Which lines of the records below contain the string "agent"? Report each of them.

___ SUPPLIED MATERIAL

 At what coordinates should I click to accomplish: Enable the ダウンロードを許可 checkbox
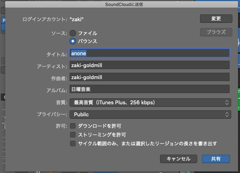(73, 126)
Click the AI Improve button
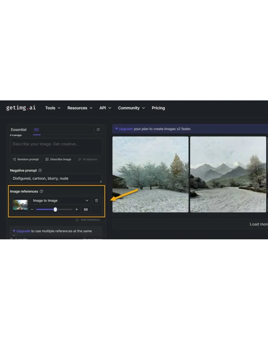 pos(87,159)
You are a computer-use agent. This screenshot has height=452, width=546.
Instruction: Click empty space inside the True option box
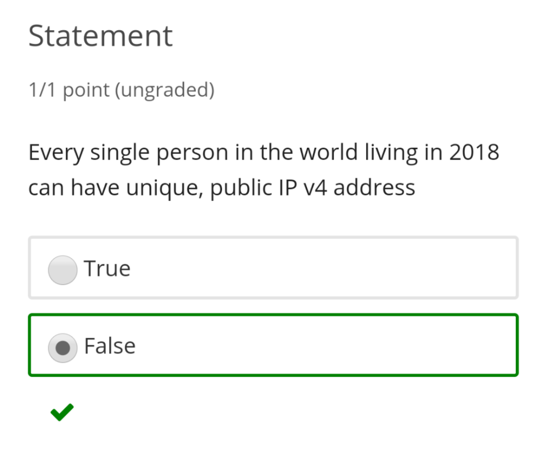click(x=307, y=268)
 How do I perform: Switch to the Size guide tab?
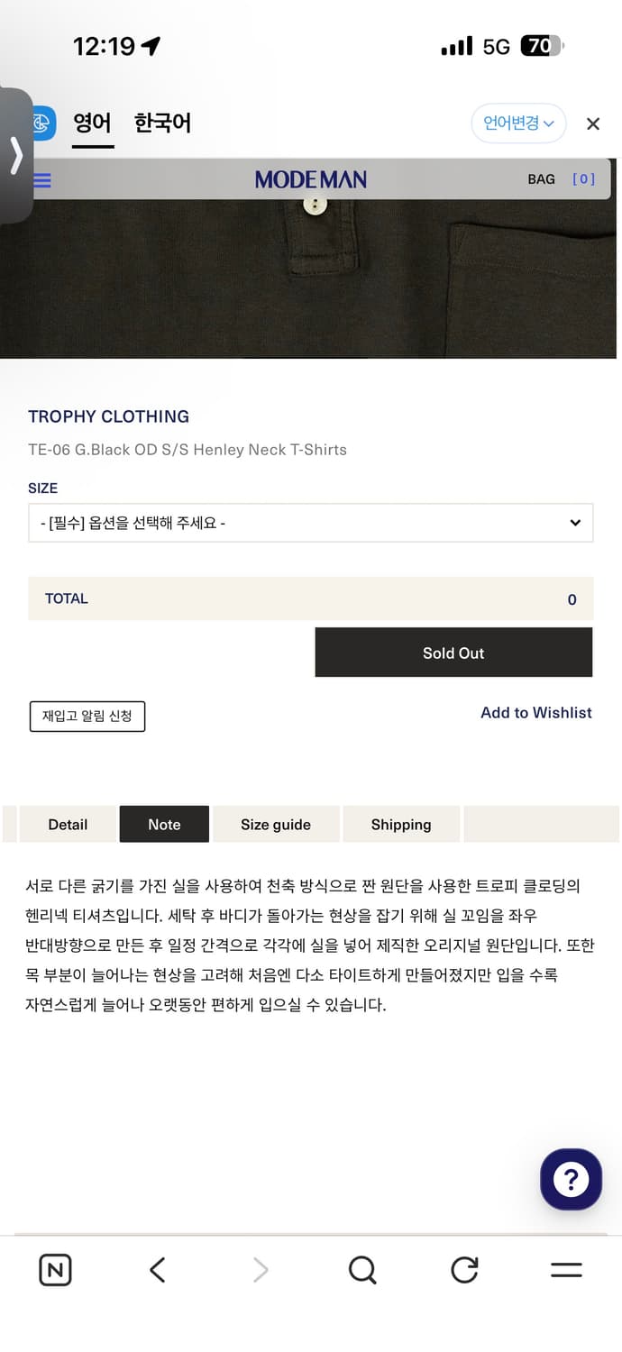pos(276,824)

______
___ SUPPLIED MATERIAL

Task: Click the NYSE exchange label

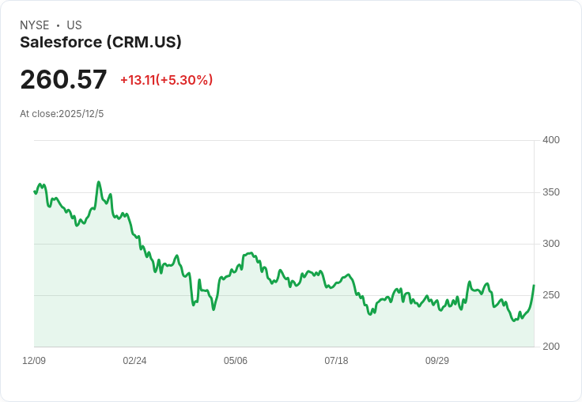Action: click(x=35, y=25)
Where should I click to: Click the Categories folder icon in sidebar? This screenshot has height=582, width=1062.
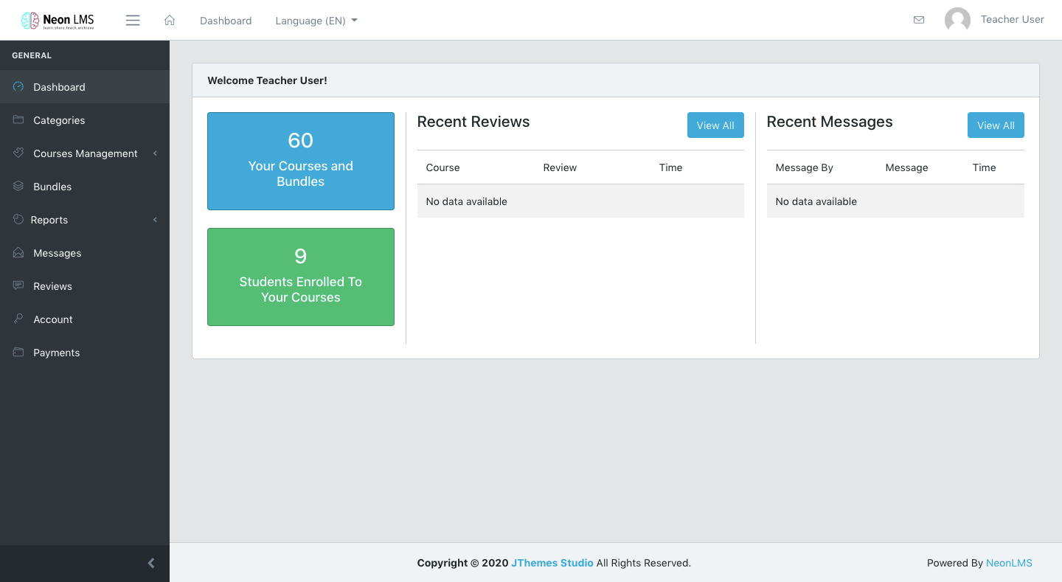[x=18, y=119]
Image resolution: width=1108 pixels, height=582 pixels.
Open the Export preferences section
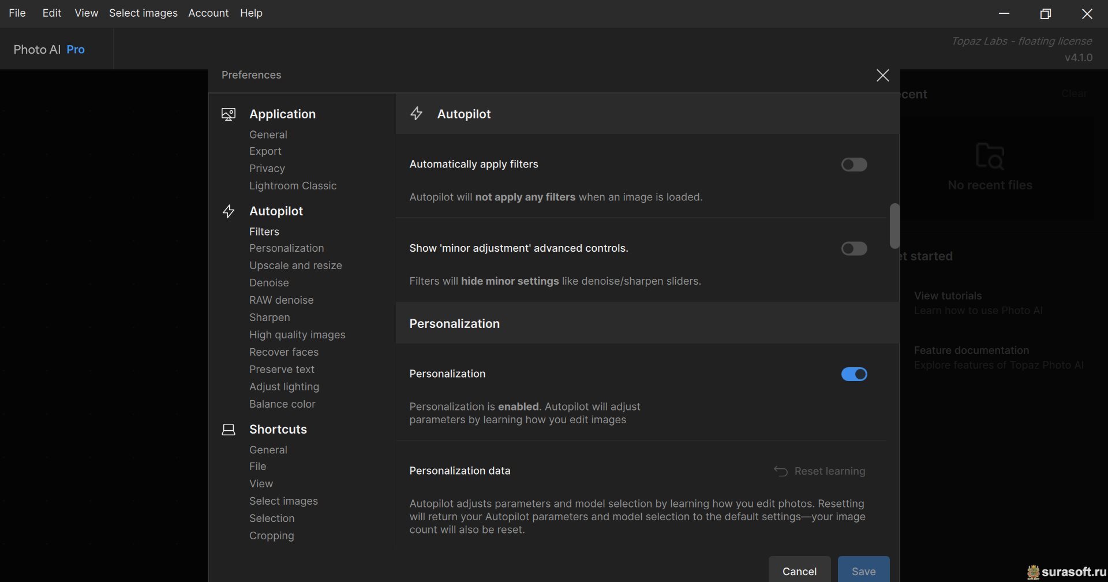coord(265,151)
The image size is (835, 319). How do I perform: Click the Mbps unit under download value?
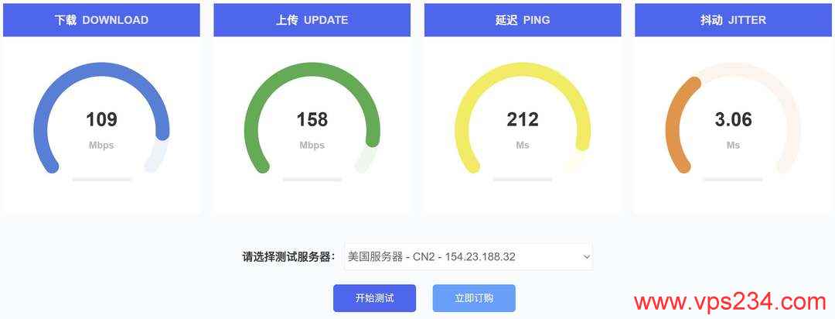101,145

______
___ SUPPLIED MATERIAL

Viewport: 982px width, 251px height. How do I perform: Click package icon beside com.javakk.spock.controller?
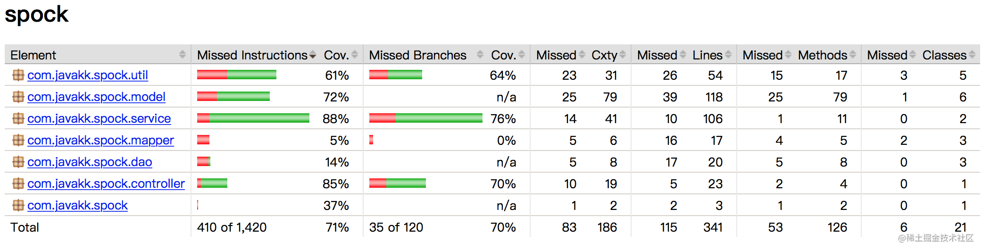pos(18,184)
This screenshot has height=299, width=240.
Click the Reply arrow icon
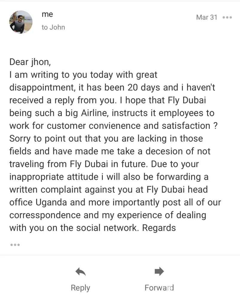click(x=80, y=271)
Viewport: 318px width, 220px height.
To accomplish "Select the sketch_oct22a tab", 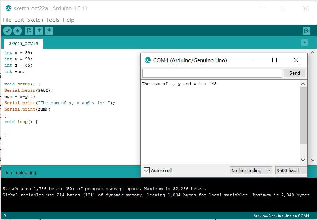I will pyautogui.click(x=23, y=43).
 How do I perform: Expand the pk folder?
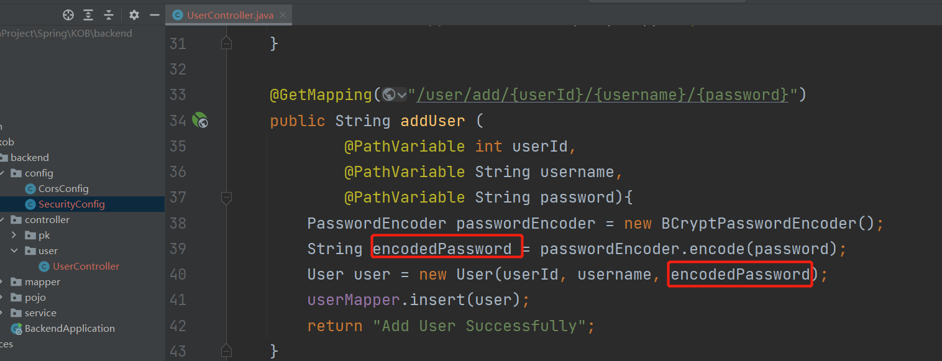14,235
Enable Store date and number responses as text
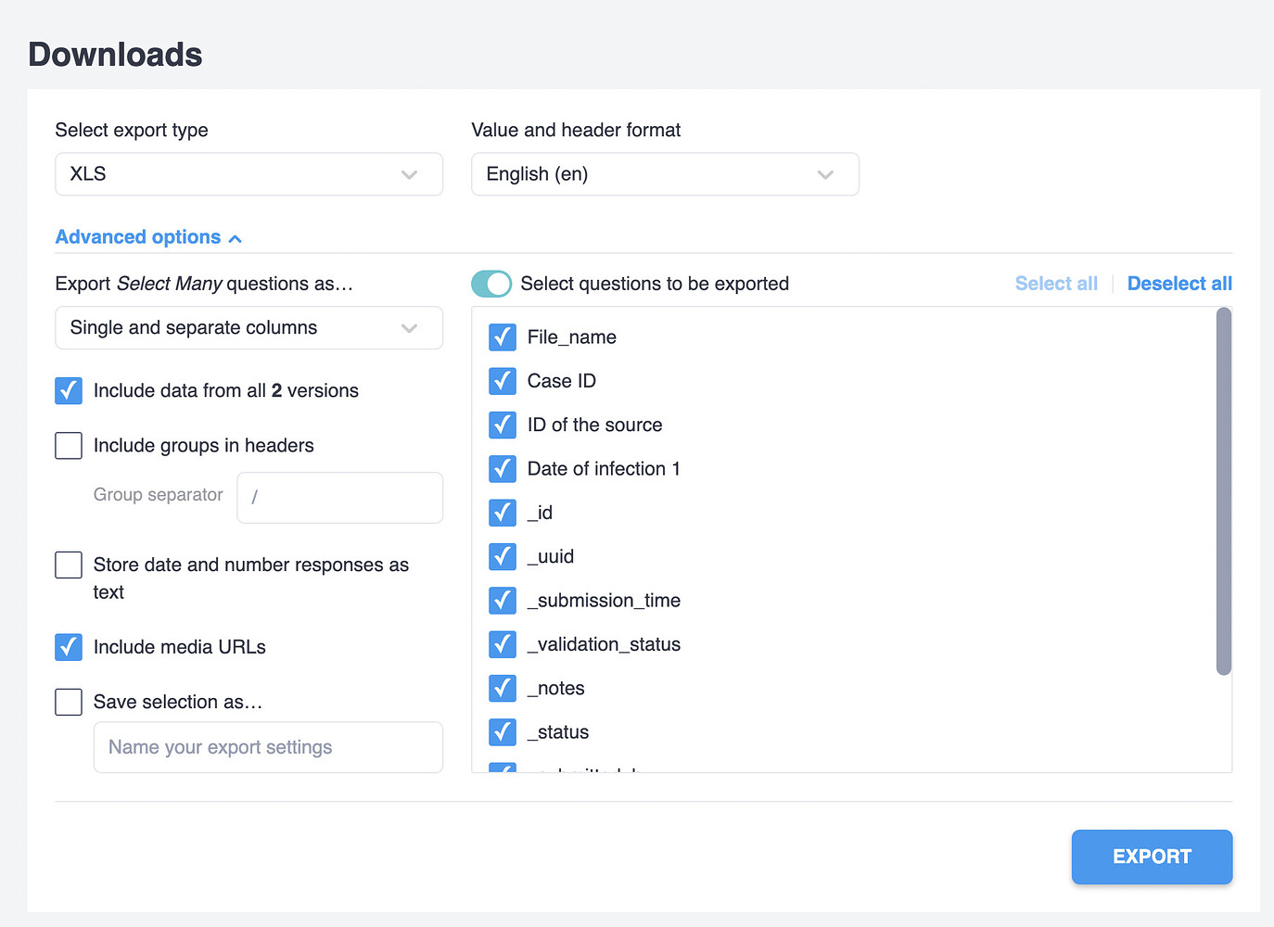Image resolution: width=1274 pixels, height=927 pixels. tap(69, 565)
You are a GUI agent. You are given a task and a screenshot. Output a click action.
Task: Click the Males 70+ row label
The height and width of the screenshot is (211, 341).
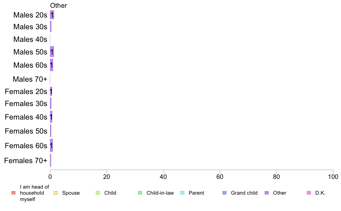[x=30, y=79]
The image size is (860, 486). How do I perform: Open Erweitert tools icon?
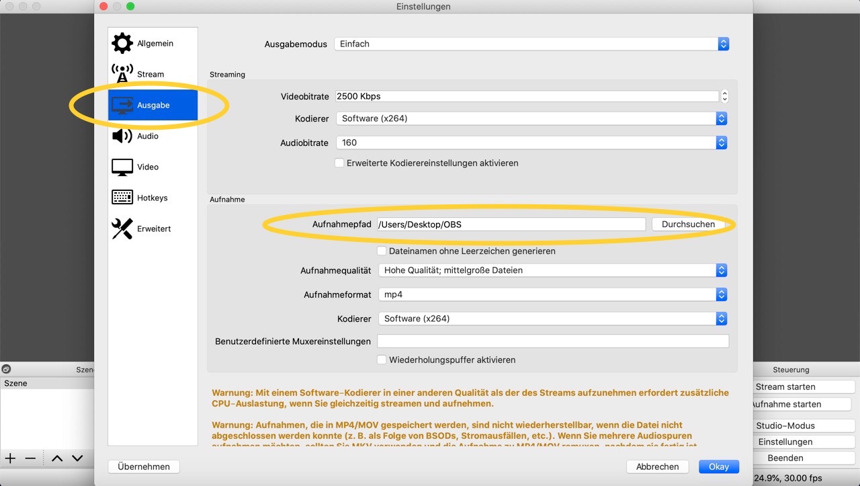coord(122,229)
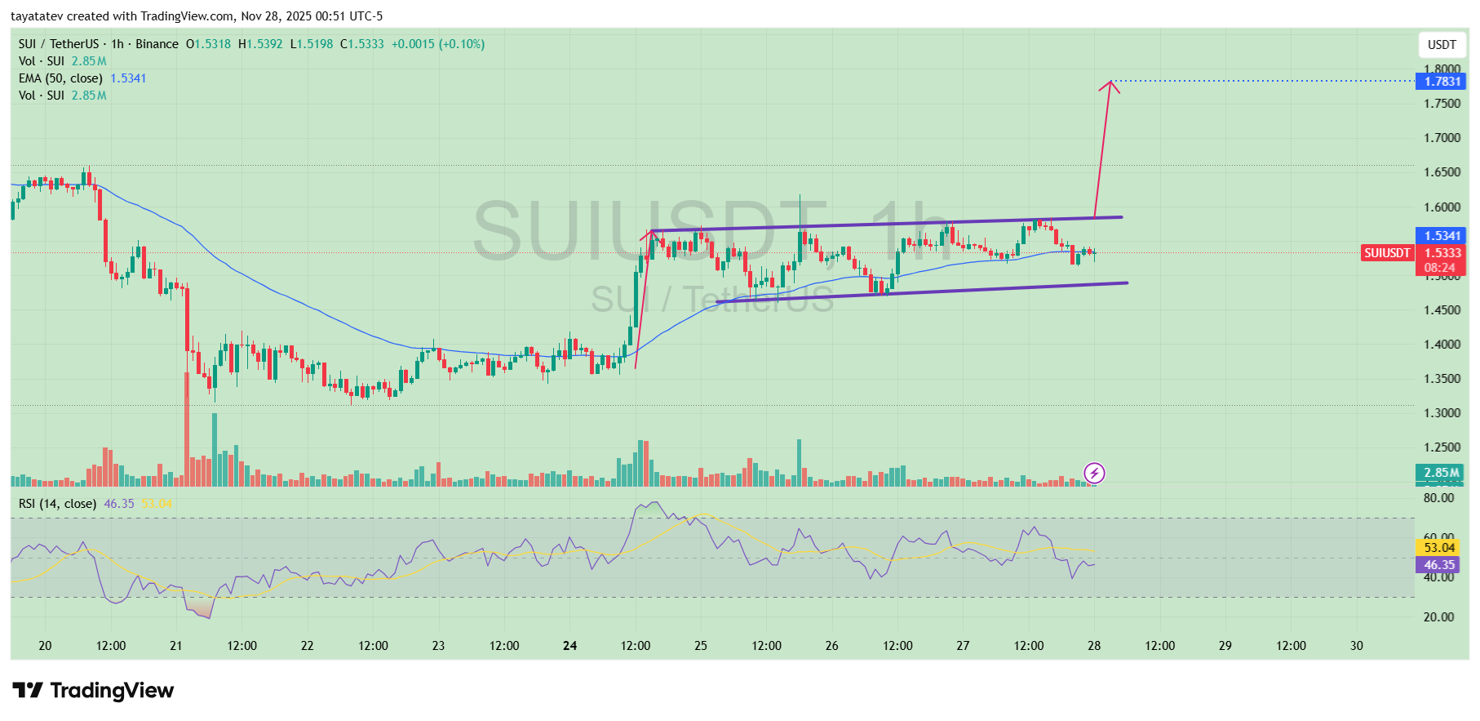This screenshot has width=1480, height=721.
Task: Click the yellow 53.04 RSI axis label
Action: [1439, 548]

______

ANSWER FOR THE TASK |
You are a computer-use agent. This screenshot has height=452, width=546.
You are a GUI agent. You are given a task and a screenshot. Output a click action.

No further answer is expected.